## Your task
What is needed is the number of lines in the data below that include "Choose", stated by itself.

## Data for review
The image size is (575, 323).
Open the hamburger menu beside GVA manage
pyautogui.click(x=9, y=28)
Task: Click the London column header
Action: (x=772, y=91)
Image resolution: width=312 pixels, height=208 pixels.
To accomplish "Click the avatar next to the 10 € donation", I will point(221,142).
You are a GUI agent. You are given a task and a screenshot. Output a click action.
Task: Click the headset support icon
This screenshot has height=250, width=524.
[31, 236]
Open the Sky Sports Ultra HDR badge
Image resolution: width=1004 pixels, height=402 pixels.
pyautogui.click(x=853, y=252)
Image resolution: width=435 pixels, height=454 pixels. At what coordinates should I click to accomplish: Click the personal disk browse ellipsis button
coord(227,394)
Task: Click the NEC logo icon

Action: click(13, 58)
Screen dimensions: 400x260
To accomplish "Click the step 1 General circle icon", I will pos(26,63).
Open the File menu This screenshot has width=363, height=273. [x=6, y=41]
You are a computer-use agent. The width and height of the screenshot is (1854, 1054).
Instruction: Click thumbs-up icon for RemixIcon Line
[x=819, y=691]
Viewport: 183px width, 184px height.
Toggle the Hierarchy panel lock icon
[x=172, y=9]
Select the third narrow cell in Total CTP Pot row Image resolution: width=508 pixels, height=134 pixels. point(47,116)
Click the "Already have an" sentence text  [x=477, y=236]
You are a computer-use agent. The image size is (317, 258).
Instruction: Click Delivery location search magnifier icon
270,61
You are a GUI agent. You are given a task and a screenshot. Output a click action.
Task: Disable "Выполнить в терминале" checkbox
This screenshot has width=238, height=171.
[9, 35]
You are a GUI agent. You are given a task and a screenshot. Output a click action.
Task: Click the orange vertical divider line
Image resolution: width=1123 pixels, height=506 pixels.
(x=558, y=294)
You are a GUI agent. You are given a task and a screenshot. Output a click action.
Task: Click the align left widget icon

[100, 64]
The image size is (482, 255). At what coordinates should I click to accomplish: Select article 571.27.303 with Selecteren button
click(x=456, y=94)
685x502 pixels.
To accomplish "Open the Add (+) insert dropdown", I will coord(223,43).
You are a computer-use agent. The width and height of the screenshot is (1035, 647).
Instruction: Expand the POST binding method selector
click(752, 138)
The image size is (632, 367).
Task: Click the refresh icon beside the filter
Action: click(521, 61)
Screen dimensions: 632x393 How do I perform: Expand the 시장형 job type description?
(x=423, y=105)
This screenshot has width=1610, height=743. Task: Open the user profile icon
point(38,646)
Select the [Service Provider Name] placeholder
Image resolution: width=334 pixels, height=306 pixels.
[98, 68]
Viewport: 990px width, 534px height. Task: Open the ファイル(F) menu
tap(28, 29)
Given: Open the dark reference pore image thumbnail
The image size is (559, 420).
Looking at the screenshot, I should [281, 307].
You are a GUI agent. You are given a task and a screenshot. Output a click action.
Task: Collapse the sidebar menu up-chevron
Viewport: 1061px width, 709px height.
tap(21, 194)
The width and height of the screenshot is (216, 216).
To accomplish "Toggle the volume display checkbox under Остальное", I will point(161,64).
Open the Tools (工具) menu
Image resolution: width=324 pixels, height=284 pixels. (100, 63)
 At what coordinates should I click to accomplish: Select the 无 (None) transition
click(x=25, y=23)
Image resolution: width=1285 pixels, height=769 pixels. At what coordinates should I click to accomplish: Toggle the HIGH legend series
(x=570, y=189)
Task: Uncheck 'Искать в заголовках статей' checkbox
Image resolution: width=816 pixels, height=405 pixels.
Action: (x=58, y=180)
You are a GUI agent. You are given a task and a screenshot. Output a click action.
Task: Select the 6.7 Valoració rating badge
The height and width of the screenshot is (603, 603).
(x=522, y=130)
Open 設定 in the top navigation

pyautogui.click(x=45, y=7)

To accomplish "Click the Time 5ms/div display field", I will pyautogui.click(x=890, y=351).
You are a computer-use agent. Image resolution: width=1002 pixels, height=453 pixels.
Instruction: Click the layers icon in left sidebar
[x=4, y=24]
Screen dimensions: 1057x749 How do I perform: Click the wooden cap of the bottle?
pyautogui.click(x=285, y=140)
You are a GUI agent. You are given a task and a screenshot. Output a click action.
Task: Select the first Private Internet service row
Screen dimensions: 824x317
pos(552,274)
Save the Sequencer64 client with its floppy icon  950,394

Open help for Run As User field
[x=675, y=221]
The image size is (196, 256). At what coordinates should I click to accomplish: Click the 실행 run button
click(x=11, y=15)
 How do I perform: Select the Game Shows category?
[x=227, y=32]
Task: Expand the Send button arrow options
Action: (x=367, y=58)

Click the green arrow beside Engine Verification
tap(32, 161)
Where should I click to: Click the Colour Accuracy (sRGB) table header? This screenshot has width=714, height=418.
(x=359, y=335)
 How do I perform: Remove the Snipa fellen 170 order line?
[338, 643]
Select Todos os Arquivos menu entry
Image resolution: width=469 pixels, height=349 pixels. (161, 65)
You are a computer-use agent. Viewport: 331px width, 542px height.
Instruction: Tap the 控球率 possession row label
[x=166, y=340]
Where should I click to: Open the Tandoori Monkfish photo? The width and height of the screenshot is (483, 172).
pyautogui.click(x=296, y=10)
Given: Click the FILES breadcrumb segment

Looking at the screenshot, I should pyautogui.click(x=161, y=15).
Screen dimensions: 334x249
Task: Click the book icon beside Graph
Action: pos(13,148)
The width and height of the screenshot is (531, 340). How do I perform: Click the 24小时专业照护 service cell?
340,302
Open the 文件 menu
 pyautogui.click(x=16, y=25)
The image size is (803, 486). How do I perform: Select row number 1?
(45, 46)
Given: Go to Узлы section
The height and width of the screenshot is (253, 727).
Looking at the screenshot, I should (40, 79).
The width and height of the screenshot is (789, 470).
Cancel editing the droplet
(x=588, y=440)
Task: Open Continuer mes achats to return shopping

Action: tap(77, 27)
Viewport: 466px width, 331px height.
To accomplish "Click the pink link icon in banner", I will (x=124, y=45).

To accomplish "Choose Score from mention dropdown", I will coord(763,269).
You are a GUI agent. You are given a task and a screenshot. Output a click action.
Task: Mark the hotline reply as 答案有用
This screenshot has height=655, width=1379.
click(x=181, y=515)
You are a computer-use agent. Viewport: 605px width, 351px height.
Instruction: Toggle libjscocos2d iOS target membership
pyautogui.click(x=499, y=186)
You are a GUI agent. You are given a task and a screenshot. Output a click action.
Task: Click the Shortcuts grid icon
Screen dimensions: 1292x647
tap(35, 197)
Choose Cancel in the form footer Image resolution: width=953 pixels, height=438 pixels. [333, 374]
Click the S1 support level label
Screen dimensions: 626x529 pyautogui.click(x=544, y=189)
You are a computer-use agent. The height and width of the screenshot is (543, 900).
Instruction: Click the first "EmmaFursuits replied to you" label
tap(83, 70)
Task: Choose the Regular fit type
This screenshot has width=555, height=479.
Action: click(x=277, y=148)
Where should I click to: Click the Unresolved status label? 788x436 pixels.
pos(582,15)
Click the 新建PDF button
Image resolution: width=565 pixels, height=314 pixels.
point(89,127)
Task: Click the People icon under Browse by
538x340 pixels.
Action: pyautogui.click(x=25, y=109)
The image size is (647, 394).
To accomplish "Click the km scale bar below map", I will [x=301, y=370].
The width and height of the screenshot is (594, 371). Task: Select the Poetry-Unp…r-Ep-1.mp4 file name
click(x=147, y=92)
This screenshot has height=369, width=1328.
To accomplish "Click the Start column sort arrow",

## Result below
3